Figure 2. Average spatial contrast sensitivity data for 41 ARMD subjects obtained with stationary (0 Hz) or drifting (3.75 Hz) sine wave gratings. Included for comparison are data taken from Owsley et al. (27) for normal subjects in their 70's. Curves drawn through the data points are not polynomial fits.
Mobility Performance and Illumination
Table 2 shows that for all three mobility courses, reducing the illumination level from photopic to mesopic resulted in significant increases in mean travel times and mobility incidents. Mean travel times on the obstacle, hallway, and outdoor courses increased by 36, 38, and 25 percent, and the mean number of mobility incidents increased by 97, 110, and 195 percent, respectively.
Table 2. Mobility performance results.
Task Condition Photopic* Mesopic* Dependent t-test
Obstacle (n=41) Time 76.6 (24.6) 104.4 (44.9) t=-4.41, p<0.001 Incidents 2.7 (2.8) 5.46 (4.01) t=-4.94, p<0.001 Hallway (n=19) Time 246.9 (42.6) 339.7 (118.9) t=-4.01, p<0.01 Incidents 9.7 (10.8) 20.37 (13.1) t=-4.22, p<0.01 Outdoor (n=22) Time 384.04 (80.5) 480.9 (145.4) t=-3.14, p<0.01 Incidents 7.3 (8.0) 21.62 (15.5) t=-5.76, p<0.001
* = mean (SD).
To compare performance on the different courses as well as with results from other studies, mean travel times were converted to mean walking speeds (m/s). Figure 3 shows that mean walking speed was lowest on the obstacle course and highest on the outdoor course. For the obstacle course, walking speeds in the photopic and mesopic conditions were 0.40 and 0.29 m/s, respectively. On the hallway course they were 0.62 and 0.45 m/s, and for the outdoor course, 0.83 and 0.66 m/s. Statistical analysis showed that the effect of mobility course was significant for both lighting conditions (photopic F=67.78, p<0.00001; scotopic F=40.29, p<0.00001). As would be expected from the statistical analysis of the travel time data (see Table 2), walking speed on all courses declined significantly under mesopic conditions.
Figure 3. Mean walking speed in ARMD subjects as a function of mobility course and illumination level.

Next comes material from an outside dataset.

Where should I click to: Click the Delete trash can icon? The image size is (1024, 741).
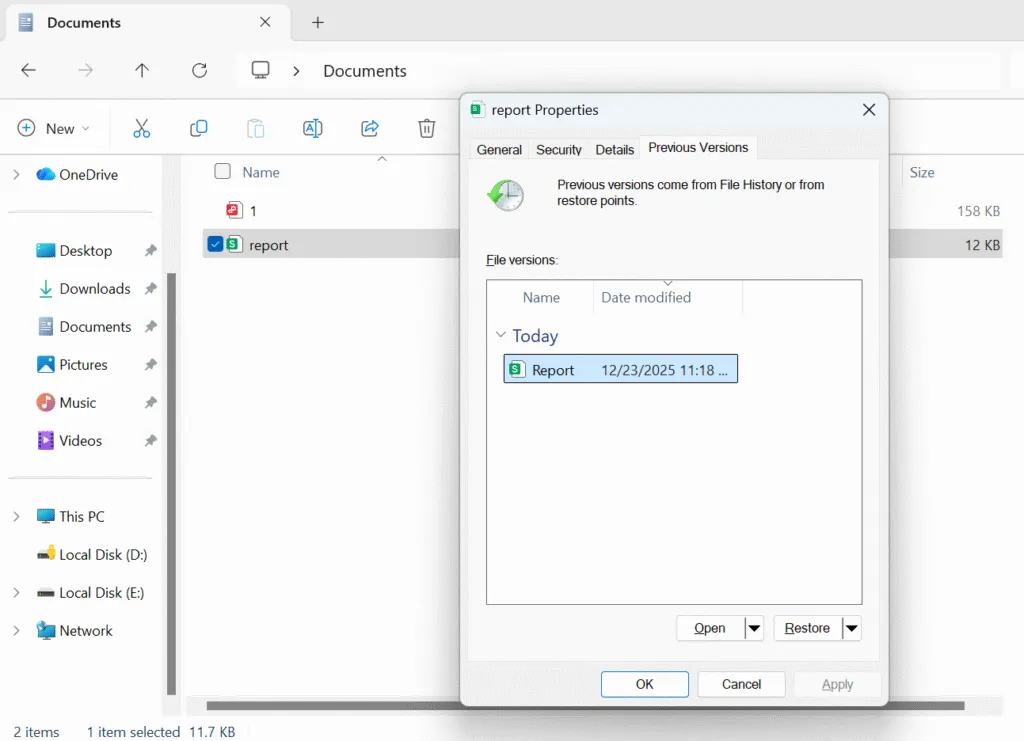pyautogui.click(x=427, y=128)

Mobility Performance and Visual Characteristics
With, depending on the task, sample sizes of 19, 22, and 41 subjects, it was impossible to conduct meaningful multiple regression analysis using all 20 vision variables. The number of variables had to be reduced, and this was achieved using factor analysis in combination with correlation and step-wise regression. The factor analysis indicated the vision variable set could be represented by eight hypothetical variables. The clustering of variables within the eight dimensions suggested that seven of the dimensions corresponded to the following general visual factors: CS (six variables), spatial resolution (four variables), temporal resolution (two variables), glare sensitivity (one variable), color confusion (one variable), perceptual function (three variables), and visual fields (one variable). In the eighth dimension, log CS and log MAR had high and moderate factor loadings, respectively. The distribution of variables in eight dimensions was similar to that found when the same variable set for a larger heterogeneous sample of visually impaired adults was factor analyzed (14,15).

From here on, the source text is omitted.